Here's what I saw. Schilling threw crappy pitches, and the Yankees hit the crappy pitches hard. I blinked and it was 6-0. Did Schilling's ankle hurt? I don't know and it doesn't matter. When I looked at the box score today there was no asterisk by Schilling's pitching line that said, "*Schilling stunk last night because of a balky ankle."

The good news is that the Red Sox were able to mount a comeback after being down 8-0 against a pitcher who looked like Mike Mussina, but threw like, well, Mike Mussina. The bad news of course, is that the Red Sox can have three more comebacks just like this one and we'll all be dusting off our "wait til next year" speech.
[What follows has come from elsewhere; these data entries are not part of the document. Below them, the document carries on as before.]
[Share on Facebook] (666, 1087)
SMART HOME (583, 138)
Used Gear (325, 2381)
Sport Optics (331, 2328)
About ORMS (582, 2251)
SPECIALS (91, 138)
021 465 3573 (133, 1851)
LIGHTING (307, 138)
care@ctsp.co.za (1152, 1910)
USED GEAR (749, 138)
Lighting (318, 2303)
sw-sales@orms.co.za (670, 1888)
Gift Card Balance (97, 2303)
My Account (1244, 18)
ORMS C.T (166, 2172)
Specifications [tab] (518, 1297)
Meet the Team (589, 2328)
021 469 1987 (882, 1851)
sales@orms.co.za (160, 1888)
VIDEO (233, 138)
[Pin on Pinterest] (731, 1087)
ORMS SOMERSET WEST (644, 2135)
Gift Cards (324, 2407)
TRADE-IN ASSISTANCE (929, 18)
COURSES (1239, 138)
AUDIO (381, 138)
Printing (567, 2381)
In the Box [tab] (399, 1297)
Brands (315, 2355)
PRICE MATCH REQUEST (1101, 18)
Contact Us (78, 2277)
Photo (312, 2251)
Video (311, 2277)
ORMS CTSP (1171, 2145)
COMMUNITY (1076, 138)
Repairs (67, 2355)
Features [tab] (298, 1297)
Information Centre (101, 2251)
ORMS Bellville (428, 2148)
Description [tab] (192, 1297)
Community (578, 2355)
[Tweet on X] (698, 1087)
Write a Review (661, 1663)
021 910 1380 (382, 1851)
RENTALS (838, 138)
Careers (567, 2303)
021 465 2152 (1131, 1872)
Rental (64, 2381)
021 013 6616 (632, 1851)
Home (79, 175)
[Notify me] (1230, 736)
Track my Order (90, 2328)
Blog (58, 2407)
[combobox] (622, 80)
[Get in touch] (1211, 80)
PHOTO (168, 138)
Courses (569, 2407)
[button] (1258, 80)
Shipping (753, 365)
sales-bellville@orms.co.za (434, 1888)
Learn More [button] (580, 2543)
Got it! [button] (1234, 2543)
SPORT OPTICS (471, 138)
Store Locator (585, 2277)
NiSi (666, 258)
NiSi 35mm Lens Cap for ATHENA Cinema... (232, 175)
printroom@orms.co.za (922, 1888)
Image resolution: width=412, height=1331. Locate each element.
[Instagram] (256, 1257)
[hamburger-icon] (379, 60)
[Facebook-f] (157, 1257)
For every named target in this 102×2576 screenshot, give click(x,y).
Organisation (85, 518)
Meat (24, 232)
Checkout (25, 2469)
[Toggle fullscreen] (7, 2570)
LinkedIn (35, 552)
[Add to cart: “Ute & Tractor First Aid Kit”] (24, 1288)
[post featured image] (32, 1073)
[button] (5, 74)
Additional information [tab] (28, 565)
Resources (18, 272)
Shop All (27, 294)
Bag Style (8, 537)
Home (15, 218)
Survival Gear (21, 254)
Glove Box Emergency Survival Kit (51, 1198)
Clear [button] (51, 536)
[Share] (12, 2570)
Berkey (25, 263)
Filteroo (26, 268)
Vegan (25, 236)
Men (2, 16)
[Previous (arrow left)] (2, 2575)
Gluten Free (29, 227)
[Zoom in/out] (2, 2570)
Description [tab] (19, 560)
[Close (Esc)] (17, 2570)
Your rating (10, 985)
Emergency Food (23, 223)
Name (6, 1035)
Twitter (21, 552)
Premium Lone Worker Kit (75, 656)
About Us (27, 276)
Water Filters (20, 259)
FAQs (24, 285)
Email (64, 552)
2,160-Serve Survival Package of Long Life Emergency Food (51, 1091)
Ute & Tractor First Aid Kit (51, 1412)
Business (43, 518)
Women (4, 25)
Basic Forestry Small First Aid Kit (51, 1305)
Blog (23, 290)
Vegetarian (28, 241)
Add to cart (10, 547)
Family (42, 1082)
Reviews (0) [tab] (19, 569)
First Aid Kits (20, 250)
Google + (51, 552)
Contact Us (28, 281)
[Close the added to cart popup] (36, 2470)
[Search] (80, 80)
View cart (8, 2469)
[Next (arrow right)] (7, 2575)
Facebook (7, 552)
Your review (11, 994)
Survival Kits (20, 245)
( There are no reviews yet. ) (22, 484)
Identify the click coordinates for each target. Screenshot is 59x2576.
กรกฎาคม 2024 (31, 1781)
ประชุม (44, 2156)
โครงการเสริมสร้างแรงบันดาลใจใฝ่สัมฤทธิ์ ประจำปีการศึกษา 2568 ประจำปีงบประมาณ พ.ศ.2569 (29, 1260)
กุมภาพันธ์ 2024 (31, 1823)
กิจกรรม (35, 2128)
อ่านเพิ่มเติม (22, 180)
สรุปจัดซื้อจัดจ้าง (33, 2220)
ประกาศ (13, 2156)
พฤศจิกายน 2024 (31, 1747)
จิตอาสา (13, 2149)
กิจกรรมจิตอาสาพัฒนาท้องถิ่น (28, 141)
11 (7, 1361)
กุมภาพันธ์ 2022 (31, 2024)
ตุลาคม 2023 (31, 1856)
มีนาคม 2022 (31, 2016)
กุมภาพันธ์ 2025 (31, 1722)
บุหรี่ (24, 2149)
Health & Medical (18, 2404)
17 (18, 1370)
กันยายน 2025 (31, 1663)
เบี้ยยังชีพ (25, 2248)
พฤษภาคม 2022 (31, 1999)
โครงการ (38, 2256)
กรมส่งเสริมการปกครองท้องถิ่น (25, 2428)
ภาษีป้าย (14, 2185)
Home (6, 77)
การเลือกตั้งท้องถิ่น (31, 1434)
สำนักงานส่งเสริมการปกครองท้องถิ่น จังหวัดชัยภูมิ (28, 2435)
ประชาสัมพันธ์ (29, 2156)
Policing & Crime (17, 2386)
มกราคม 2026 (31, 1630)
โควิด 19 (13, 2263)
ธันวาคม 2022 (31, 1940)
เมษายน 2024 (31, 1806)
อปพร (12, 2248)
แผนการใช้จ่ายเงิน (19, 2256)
But hey, it's only one game and we've got "Who's my Daddy?" on the mound tonight. Here are a couple of random observations and goofy quotes from last night's game:

...I know I'm not original in writing this, but seriously, are Jeter and A-Rod dating? Have you ever seen one of them come out of the dugout without the other? It's like every time someone gets a hit or scores a run, these two have to share a private moment in celebration. Actually, as I think about it, dating implies an equal partnership in the relationship. It's more like Jeter is a proud puppy owner and A-Rod is the puppy. It's never the case that Jeter is traipsing around after A-Rod, but every time Jeter does his patented "hop on the first step of the dugout and give that dopey fist pump," he can't turn around without bumping into A-Rod -- who then proceeds to give him a high-ten (you know, a high-five with both hands that went out of style about the same time that Sanford & Son was going off the air -- and A-Rod's version isn't done with his hands above his head; instead, it's more like the patty-cake version).

...Does anyone else get the sneaking suspicion that Millar just escaped from a maximum security prison with that Wolfman Jack look he's sporting?

Stupid McCarver quotes:
"Jeter has two of the calmest eyes under pressure of any athlete I've seen."

Huh? If I didn't hear it with my own ears, I would've wagered that A-Rod probably muttered it while coming out of the dugout to high-five ten Jeter after a walk or something.

"We do not know yet if Mariano Rivera is emotionally capable of entering the game yet. One would assume that he is...since he's here."

McCarver said this in the third inning, a few minutes after Rivera walked into the building. I think it's awful what happened to Rivera's family and I give the guy a lot of credit for showing up for work. But don't you think that if he actually made the effort to come to the ballpark, that he's probably available to pitch? Well, we saw how that turned out.

Is it bad when Tim McCarver is routinely the worst announcer in the booth during the post season? Last year Bret Boone looked like Vin Scully next to McCarver and last night I was praying for Al Leiter to say something -- anything -- just to ensure that McCarver would have fewer opportunities to say something really dopey. Welcome to the playoffs on Fox.